Exercise 7 (10 points): Consider iid random variables having a distribution with a pdf having the same shape as
f(x) = |x| c^-2 I_{( -c, c )}(x),
but unknown median, and determine the ARE of the sign test with respect to the t test, and the ARE of the signed-rank test with respect to the t test.

Due Thursday, October 10

Exercise 8 (5 points): Using the data given in Table 3.9 on p. 82 of the text, give the p-value which results from testing the null hypothesis that the 10th percentile of the underlying distribution is less than or equal to 15 against the alternative hypothesis that the 10th percentile of the underlying distribution is greater than 15.
Exercise 9 (10 points): Consider iid random variables
X₁, X₂, ..., X_n,
having a uniform (a, a+c) distribution, and iid random variables
Y₁, Y₂, ..., Y_n,
having a uniform (b, b+c) distribution, and let
Z_i = Y_i - X_i.
Now consider using the Z_i to test for a treatment effect, and determine the ARE of the sign test with respect to the t test, and the ARE of the signed-rank test with respect to the t test. (Hint: Let a = b = 0. I think you'll find it easier to deal with this way.)
Exercise 10 (5 points): This exercise was distributed in class on 9/26. The intention is for you to use StatXact to obtain the five requested p-values. Please correctly round each p-value to 2 significant digits, and place your answers in the answer boxes on the sheet I gave you on 9/26.
Exercise 11 (5 points): This exercise was distributed in class on 9/26. The intention is for you to use StatXact to obtain the five requested p-values. Please correctly round each p-value to 2 significant digits, and place your answers in the answer boxes on the sheet I gave you on 9/26.

Due Thursday, October 17

Exercise 12 (15 points)

This exercise will be / was distributed in class on 10/3. Please correctly round each p-value to 2 significant digits, and place your answers in the answer boxes.
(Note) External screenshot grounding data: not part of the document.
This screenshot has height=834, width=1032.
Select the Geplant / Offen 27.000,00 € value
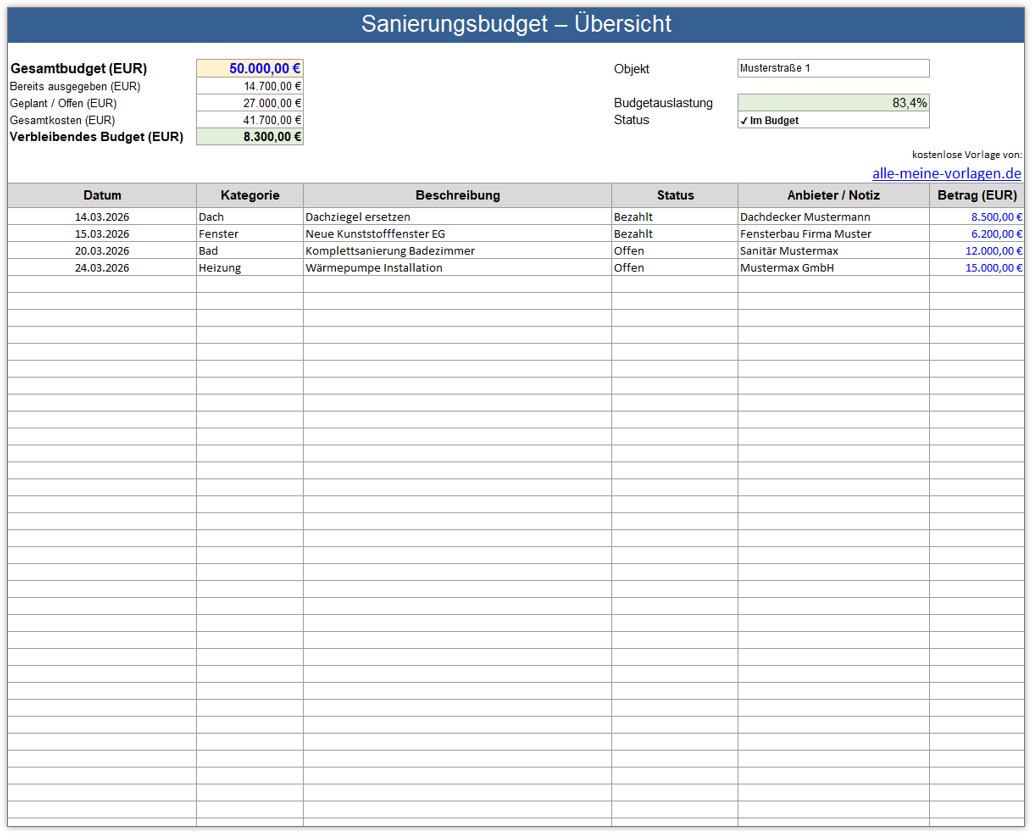click(250, 103)
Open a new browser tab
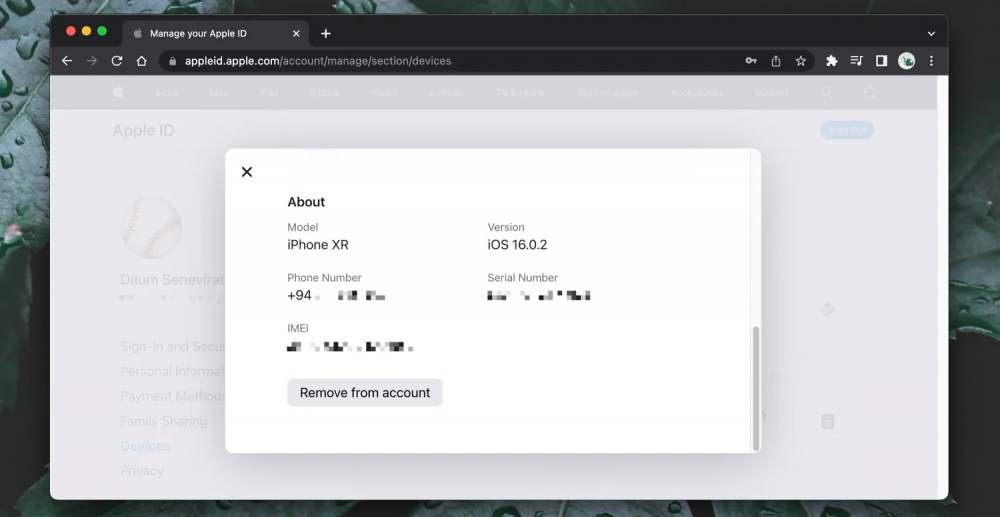Viewport: 1000px width, 517px height. click(x=326, y=33)
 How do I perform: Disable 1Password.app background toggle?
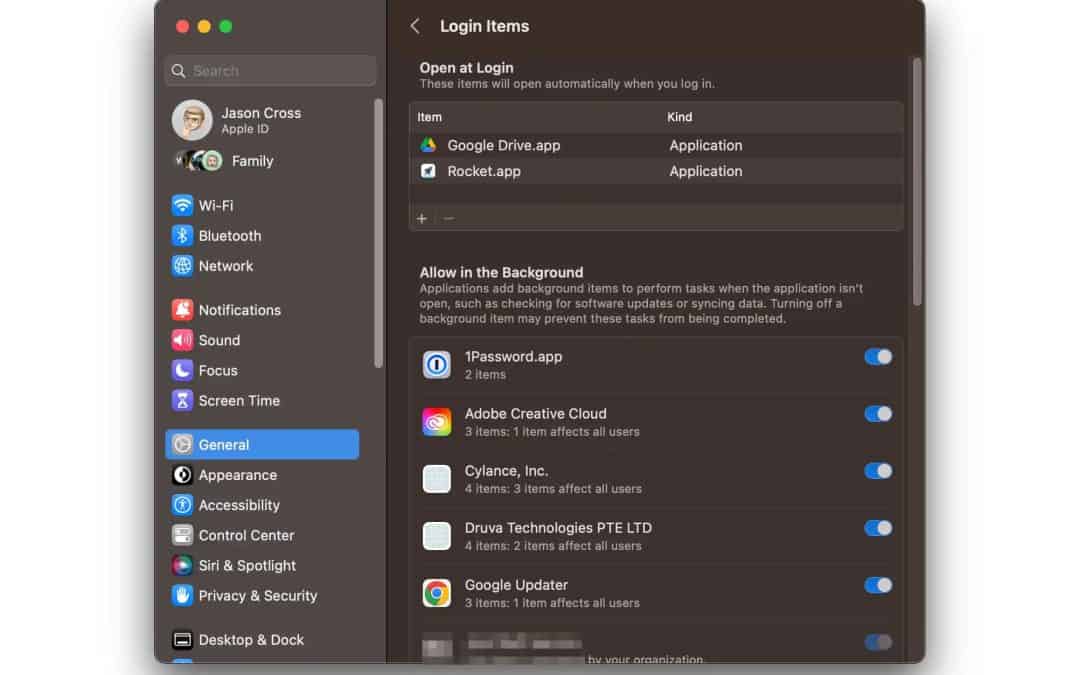click(877, 357)
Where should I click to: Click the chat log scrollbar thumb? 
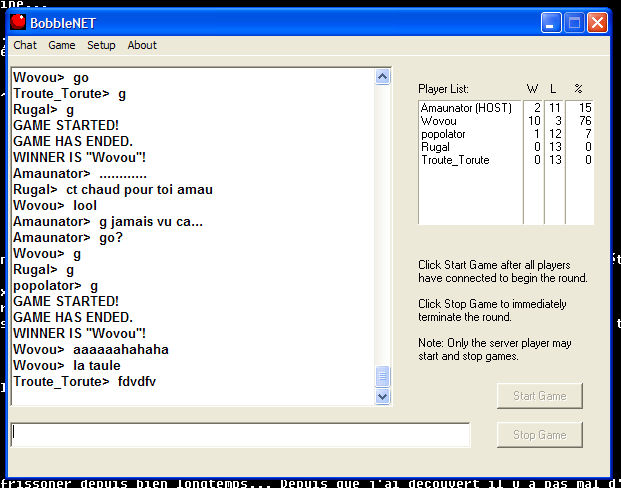pyautogui.click(x=382, y=376)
Comments: For column B, you are to assume that if the two distributions differ then one is stochastically larger than the other one. Note that this means that if the two distributions are different, then one mean is greater than the other mean. A small p-value can be taken to be strong evidence that the two distributions are different, and so it would also imply that it is reasonable to assume that the means are different. But your task for column B is to determine if the test addresses the alternative hypothesis that the mean of the manual distribution is less than the mean of the mechanical distribution. Clearly, given the "stochastically larger assumption", the tests can be deemed to be addressing whether or not the means are equal, but (as a hint) not all of the tests can be used with a one-sided alternative hypothesis involving the means, even if a one-tailed rejection region is used, because a small p-value can result with high probability in some cases for which one distribution is stochastically larger, but could also result with high probability for some cases for which the other distribution is stochastically larger. You shouldn't reason that all of the tests can be used for one-sided tests about the means because if a small p-value indicates a difference in means then graphics can be used to determine which distribution is stochastically larger than the other one. Instead, you should only report p-values in column B for those tests in which a small value of the test statistic could only occur with high probability when one particular mean is larger than the other mean, and a large value of the test statistics could only occur with high probability when the other distribution mean is the larger of the two. That is, use only those tests for which the value of the test statistic indicates which of the two distributions is the stochastically larger one.

Exercise 13 (5 points)

This exercise will be / was explained in class on 10/3. Basically you are to do the test of variances I will / have cover(ed) in class that is based on ranking absolute values of differences between pairs of observations. Please correctly round each p-value to 2 significant digits, and place your answers somewhere on the answer sheet for Exercise 12. (Note: I think what I have below matches the verbal description that I gave in class, but if not please let me know. When I post the solutions, I'll also give results for different ways of pairing the observations. (E.g., one could pair the first observation with the last, the second with the second to the last, and so forth.))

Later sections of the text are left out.